Wednesday, April 28, 2010

Mutable InetAddress Socket Policy Violation (ZDI-10-055/CVE-2010-0095)

Relevant Identifiers:
ZDI-10-055, CVE-2010-0095


Impact:
Violation of Same Origin Policy, allowing unsigned applets to connect to any host.


Oracle Java Patch:
http://www.oracle.com/technology/deploy/security/critical-patch-updates/javacpumar2010.html


Details:
This is a low-impact, but technically somewhat interesting vulnerability.

java.net.InetAddress is a public, non-final, serializable class. It has a package-private constructor.

If one was to respect compiler errors, it would not be possible to create a subclass of InetAddress in another package, because creating a legal constructor for the subclass is impossible. But it turns out one does not need a legal constructor. As the superclass is serializable, the subclass constructor never gets called and never gets verified by the run-time. No tricks are required for creating the subclass. For example, Eclipse compiler will compile the rest of the class normally and create a constructor that just throws an exception.

In the case of InetAddress this allows us to create a subclass which is a mutable InetAddress. In other words, give the same origin policy check one value, and use another value when doing the actual connection.
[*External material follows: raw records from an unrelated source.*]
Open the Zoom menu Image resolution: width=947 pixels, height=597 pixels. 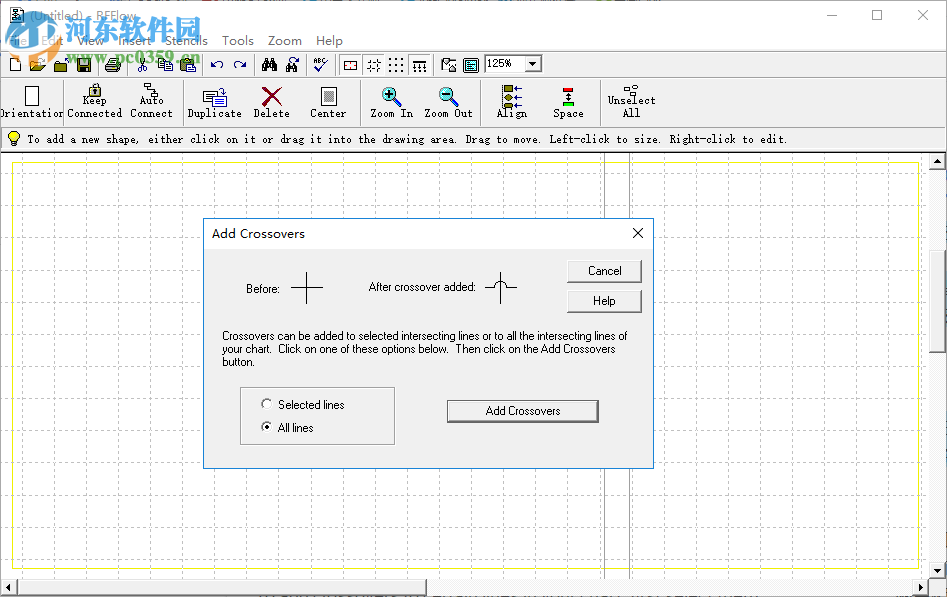pyautogui.click(x=285, y=41)
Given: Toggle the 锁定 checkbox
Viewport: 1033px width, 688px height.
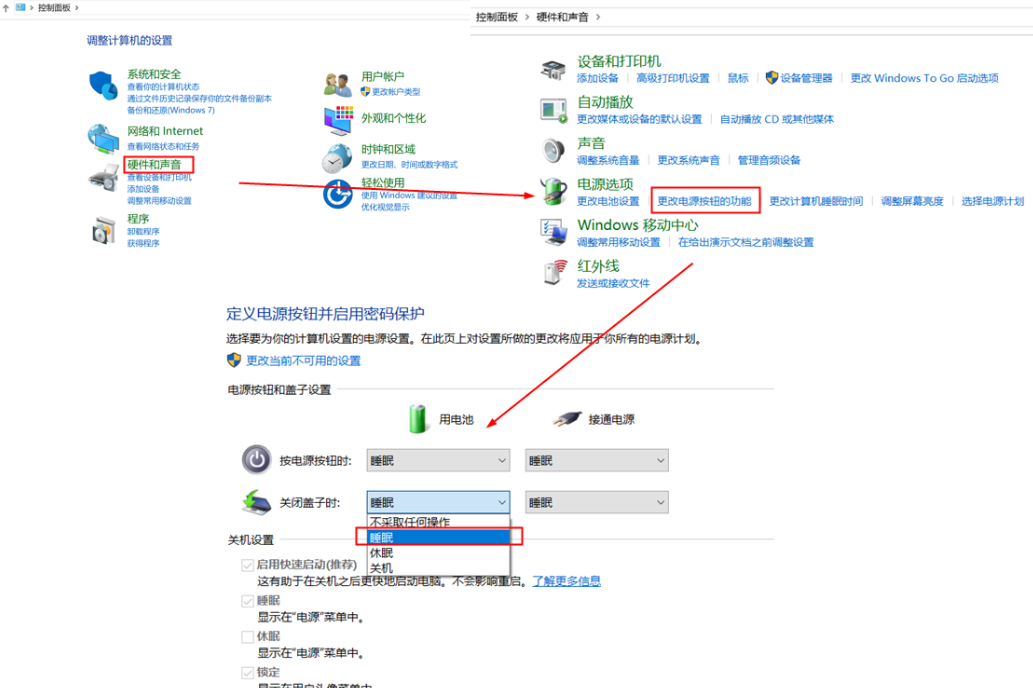Looking at the screenshot, I should (x=247, y=673).
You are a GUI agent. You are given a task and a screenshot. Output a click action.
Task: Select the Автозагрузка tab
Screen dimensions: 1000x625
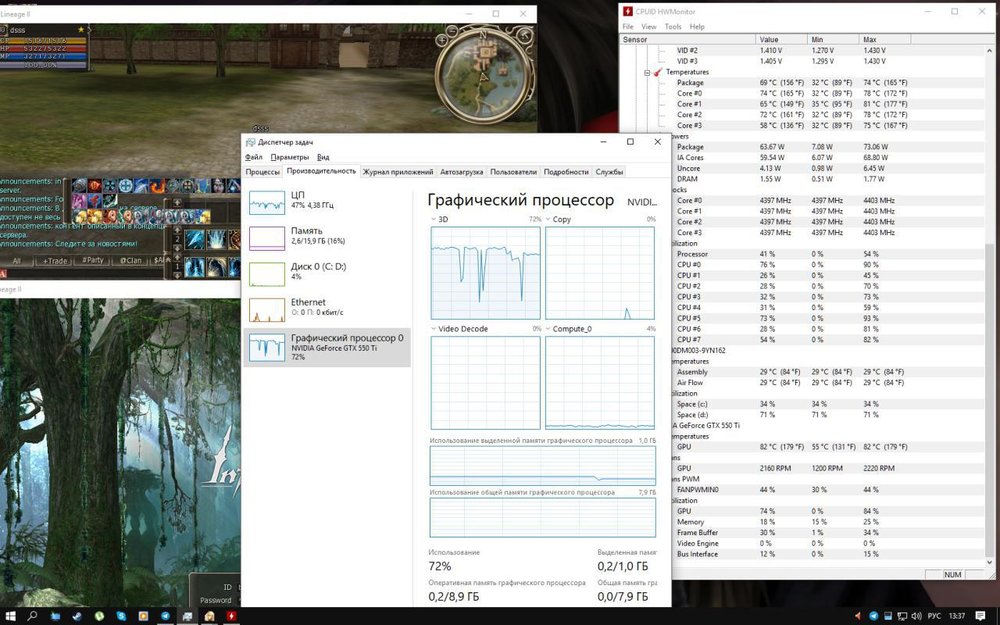tap(462, 172)
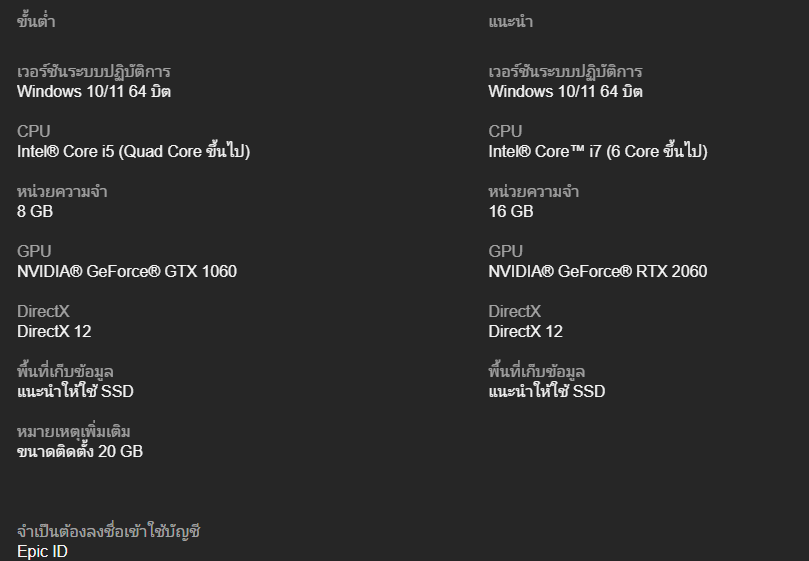Click the NVIDIA GeForce RTX 2060 text
The image size is (809, 561).
pyautogui.click(x=598, y=272)
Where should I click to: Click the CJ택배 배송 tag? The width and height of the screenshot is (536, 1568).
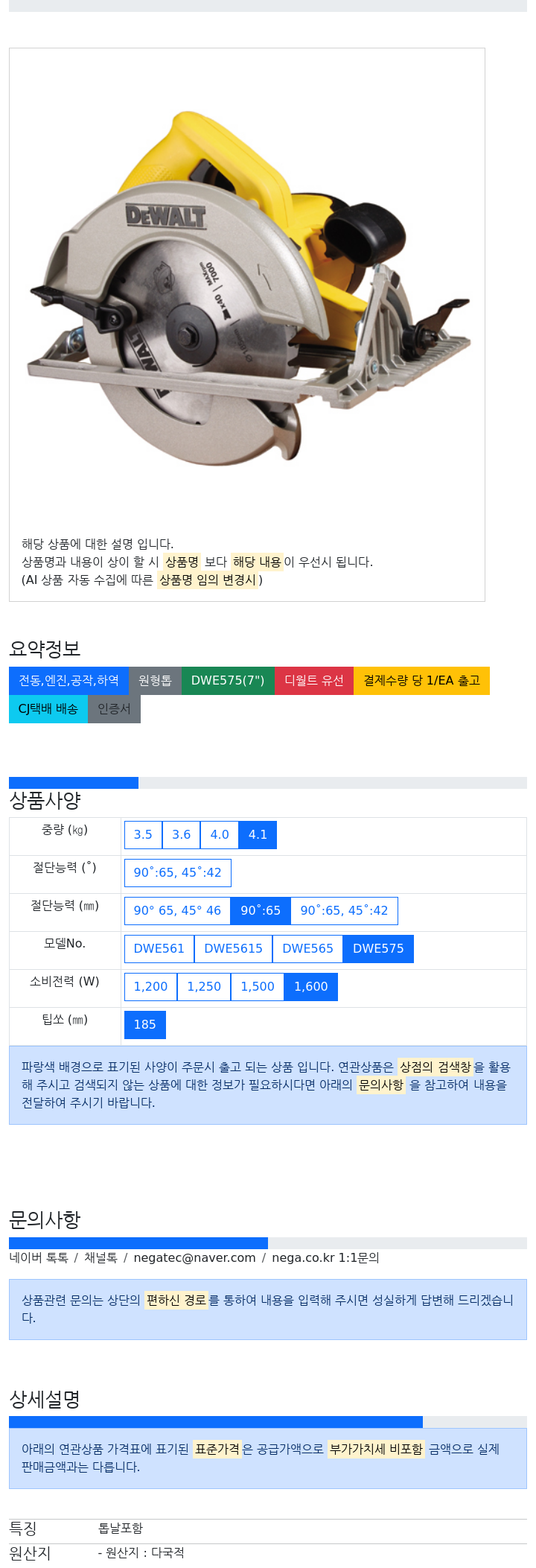pos(48,709)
Nothing as complicated as timing is required as the SOP check uses the getHostAddress() method, while the actual connection uses the private address field, which can be deserialized into having any desirable value.

The Fix:
Update 19 added a readObject method to the InetAddress class, which throws a SecurityException if the instance being read was not loaded by the null ClassLoader.

1 comment:

Unknown said...

I totally agree with you. From the potential risk is can be admitted as low. From the type of weakness and/or technical point of view is really interesting since it goes in to details of the interface between bytecode and classloader.